The Quintessence of the Psychedelic Universe
La quintessence du psychédélismearticle by Erik Biétry-Rivierre, Le Figaro, 29 December 2004
(freely translated from the original French)
It is not necessary to come loaded down with drugs. Arranged with perfection in a wing of the Louvre like paintings from the Grand Siècle, protected under glass, mounted on a metallic background, some 200 psychedelic posters from San Francisco (of the 600 known to have been printed), edited between 1966 and 1969, announce the upcoming rock concerts of that epoch. Seeing them now does not invite one to sink into a mood of nostalgia but rather to make a serious aesthetic revaluation. They belong to the musée de la publicité, which has arranged this exposition to last throughout the winter months. These treasures were recently rediscovered by the present conservatrice, Amélie Gastuat, who admits quite frankly that she knew very little about "flower power". "The collection had been simply left here in 1972 by Alex Janos, a hippie from the West Coast, married to a Frenchwoman. These posters have never been exposed here nor lent elsewhere to be seen."
We all may well thank this mysterious person, for in six halls of the museum these posters, the quintessence of the psychedelic universe, today please the eyes!

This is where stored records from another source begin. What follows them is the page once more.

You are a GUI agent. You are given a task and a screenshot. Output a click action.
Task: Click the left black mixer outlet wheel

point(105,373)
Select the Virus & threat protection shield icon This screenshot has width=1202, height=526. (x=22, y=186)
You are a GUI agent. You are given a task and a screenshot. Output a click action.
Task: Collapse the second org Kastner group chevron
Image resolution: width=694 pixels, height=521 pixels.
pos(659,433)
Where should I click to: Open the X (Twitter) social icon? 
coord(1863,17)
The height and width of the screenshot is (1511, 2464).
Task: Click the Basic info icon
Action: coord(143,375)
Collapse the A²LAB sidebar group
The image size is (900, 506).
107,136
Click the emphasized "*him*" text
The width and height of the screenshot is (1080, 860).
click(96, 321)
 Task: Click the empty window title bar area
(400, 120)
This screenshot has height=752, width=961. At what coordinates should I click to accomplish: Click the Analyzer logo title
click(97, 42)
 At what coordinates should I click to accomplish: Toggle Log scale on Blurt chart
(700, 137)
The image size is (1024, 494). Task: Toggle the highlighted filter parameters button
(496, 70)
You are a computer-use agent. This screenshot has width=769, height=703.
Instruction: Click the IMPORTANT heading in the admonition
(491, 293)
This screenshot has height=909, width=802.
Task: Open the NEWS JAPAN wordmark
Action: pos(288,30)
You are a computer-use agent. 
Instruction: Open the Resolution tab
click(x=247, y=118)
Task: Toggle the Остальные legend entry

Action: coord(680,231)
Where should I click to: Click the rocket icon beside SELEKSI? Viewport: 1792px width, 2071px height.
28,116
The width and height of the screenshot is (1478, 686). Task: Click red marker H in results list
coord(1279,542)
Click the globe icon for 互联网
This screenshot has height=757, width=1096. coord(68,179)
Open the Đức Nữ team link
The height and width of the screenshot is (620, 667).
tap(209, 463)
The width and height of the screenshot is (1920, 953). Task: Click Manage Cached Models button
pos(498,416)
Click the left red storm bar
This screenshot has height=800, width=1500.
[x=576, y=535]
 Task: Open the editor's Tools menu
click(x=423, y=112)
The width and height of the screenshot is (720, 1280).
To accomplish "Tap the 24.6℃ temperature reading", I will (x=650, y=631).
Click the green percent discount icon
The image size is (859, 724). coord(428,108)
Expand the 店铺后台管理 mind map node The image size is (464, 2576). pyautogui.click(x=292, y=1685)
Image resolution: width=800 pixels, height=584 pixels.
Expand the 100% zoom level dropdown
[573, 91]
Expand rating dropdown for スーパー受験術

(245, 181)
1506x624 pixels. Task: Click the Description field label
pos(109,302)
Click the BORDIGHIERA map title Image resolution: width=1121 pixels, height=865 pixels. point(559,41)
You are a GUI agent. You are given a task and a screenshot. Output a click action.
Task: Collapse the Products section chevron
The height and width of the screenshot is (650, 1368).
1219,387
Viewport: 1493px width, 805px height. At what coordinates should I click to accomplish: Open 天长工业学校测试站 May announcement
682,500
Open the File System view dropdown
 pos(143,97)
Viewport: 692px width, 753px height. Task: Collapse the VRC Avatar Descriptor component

In effect, if 1966-1969 is the period when music was King, it is nevertheless graphic design, an art that habitually serves as middleman, which exploded the most forcefully in California. One can find this evidence for himself in a rare film, drawn from the archives of Ken Kesey (author of One Flew Over the Cuckoo's Nest and pioneer in the LSD experience), shown throughout the exposition - such scenes as The Grateful Dead playing some blues during an "acid test", Wes Wilson or Lee Conklin multiplying audacious and shattered references to this and that, all this swallowed up in a jumbled maelstrom of saturated colours and tangled whorls, drawing pell-mell into its undulating universe shades and traces of Art Deco, surrealism, kinetic art, Klimt and the Secessionists of Vienna, photography, Ingres, Egyptian art, Indian art, freemasons, figures from Bruegel, from Bosch, ceramics, science-fiction, the Far West, Edgar Allan Poe, the Alice of Lewis Carroll, the Zouave Zig-Zag of Jules Chéret, including la vâche qui rit...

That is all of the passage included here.